Y... SI NO ME TIENEN FE...

A Sejo le dolía horrorosamente una muela. Ya había tomado calmantes y nada. Era de noche y la cosa perfilaba mal.
En casa, teníamos Actron 600, esas cápsulas blandas, con gel adentro. Yo pensé:
1- No es alérgico al ibuprofeno porque ya las ha tomado muchas veces.
2- La muela tiene un cráter considerable, por lo tanto, el nervio debe estar bastante expuesto.
3- Podría abrir una cápsula y mandarle el gel (ibuprofeno) directamente en el hueco de la muela.
El efecto sería más rápido y directo. Todo un descubrimiento mío, un día cualquiera, a la nochecita.
Pero todo supuesto debe tener una prueba, en lo posible en humanos, y yo misma arriesgué mi pellejo en tan noble misión: pinché la pastilla y me puse una gota en la lengua. Resultó una cosa amarga y picantísima, pero nada más.
Le comuniqué a Sejo mi idea y el resultado de mi ensayo en humanos y agarrándose la cara asintió. Claro que estuve mal, debería haberle hecho FIRMAR su consentimiento, porque así, sin otra prueba de su voluntad de someterse a mi ejercicio ilegal de la medicina, estuve a punto de terminar presa.
Abrió la boca y le puse el contenido de media cápsula en el interior de la muela.
- ¿Sentís algo?
- No, nada- me contestó
- ¿Te pongo un poco más?
- Bueno - dijo.
Y le puse el resto de la cápsula.
Lo dejé en el baño y tranquila por su inminente mejoría, me senté en la compu a jugar un rato.

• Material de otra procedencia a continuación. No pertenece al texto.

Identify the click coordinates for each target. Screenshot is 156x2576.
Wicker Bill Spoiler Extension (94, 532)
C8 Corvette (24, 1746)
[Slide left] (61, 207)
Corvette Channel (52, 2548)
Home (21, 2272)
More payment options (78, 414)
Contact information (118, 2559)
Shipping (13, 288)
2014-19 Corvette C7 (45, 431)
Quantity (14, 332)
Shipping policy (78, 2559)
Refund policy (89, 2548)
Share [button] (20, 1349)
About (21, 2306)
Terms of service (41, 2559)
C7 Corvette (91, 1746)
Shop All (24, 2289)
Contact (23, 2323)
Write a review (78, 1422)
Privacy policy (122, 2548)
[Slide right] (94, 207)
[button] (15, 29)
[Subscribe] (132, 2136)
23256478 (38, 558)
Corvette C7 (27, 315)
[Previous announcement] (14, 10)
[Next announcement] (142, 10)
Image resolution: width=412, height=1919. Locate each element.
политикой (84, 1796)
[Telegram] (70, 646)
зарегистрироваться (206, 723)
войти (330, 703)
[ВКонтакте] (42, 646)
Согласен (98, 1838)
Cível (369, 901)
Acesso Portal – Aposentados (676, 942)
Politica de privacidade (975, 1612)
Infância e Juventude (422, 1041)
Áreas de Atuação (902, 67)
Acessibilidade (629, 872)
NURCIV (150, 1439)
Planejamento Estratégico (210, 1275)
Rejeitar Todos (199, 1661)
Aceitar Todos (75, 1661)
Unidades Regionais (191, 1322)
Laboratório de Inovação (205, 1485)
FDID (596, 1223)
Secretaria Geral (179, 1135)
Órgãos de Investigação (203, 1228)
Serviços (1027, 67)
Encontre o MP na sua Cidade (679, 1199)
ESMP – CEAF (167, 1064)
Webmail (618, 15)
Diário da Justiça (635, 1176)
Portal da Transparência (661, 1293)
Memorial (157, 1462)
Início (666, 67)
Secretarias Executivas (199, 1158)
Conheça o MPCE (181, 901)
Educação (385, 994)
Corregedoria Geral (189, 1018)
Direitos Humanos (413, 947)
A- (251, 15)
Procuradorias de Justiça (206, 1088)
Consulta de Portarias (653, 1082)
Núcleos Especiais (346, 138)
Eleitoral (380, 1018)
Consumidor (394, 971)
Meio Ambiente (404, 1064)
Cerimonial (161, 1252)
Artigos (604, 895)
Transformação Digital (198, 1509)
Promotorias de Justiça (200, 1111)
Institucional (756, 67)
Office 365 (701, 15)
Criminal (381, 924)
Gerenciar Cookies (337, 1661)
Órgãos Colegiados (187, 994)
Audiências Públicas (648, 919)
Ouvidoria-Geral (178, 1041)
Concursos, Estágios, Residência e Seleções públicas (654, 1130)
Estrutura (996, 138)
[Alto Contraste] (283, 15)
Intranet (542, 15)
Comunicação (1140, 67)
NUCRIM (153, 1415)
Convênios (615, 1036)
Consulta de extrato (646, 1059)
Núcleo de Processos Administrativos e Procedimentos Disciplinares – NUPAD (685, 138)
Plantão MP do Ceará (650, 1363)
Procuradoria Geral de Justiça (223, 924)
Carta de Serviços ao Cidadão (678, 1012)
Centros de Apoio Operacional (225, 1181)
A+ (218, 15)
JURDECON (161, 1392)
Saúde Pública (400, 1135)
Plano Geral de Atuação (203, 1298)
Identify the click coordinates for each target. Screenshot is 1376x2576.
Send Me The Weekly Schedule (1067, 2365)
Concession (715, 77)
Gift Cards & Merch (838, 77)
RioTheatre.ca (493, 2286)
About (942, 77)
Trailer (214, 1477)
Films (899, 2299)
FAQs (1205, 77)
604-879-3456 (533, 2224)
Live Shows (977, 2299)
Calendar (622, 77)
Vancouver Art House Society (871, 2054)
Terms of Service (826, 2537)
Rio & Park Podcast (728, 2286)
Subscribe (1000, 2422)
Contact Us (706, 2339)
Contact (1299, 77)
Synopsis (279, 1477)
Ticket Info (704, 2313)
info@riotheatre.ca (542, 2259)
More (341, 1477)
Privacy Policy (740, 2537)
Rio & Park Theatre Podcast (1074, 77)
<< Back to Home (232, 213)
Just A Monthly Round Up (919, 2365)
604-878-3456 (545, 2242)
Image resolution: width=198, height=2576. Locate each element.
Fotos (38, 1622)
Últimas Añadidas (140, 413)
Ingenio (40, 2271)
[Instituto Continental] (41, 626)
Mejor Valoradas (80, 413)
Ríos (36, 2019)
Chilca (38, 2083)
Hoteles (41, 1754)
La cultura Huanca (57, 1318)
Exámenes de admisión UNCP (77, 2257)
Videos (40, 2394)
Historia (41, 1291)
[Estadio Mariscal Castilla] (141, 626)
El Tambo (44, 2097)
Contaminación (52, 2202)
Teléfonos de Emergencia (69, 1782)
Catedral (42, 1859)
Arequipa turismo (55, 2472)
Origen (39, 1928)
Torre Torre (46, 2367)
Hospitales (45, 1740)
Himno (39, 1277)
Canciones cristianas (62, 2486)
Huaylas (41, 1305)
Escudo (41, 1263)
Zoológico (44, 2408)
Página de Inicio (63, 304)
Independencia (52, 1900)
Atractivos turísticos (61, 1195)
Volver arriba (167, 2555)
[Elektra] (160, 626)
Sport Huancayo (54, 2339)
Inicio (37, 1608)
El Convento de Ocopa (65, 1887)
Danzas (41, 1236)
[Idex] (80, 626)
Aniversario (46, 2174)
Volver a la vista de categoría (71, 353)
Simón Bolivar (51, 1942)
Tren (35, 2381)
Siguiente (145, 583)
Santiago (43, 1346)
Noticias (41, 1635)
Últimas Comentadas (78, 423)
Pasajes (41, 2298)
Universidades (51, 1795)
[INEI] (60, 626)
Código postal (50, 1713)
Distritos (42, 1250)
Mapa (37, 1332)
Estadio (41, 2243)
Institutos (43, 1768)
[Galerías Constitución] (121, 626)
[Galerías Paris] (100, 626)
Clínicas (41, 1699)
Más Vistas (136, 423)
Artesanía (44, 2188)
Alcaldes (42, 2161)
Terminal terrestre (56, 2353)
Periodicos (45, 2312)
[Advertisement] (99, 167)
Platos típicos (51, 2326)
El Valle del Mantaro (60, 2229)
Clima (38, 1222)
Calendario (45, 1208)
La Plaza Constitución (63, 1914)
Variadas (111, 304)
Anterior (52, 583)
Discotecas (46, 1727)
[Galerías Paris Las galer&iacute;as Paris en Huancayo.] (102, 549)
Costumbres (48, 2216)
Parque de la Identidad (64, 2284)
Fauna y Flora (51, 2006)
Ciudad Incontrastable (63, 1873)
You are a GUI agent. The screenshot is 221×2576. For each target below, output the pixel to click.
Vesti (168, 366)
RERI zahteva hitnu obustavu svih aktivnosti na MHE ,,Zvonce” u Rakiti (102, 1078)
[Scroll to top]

A los dos minutos salió del baño: los ojos abiertísimos como nunca se los había visto en mi vida, tosiendo, tomándose el cuello con las manos y haciéndome señas de que le diera agua.
En ese instante sentí que se iba a morir ahogado, ahí, delante mío, con el vaso de agua en la mano y agarrándose el cuello con la otra.
Mientras él tosía, tomaba agua y volvía a toser, yo lloraba. Le decía que iba a llamar a la emergencia y revisaba nerviosa el celular buscando el número. Él, entre tos y tos me hacía señas de que no, y pedía más agua, y tosía , y tomaba, y tosía....
Cuando estuvo un poco mejor me dijo que no era que no pudiera respirar, sino que el gel tan fuerte y picante se le había ido a la garganta, que era una sensación horrible y que no podía parar de toser. No era un edema de glotis ni ninguno de mis otros diagnósticos.
Me quedé largo rato con palpitaciones y una angustia terrible, pero no me prescribí ninguna medicación, ya que mis primeros pasos en la investigación médica no tuvieron buenos resultados. Eso sí, el dolor se le pasó, o, por lo menos, se le olvidó.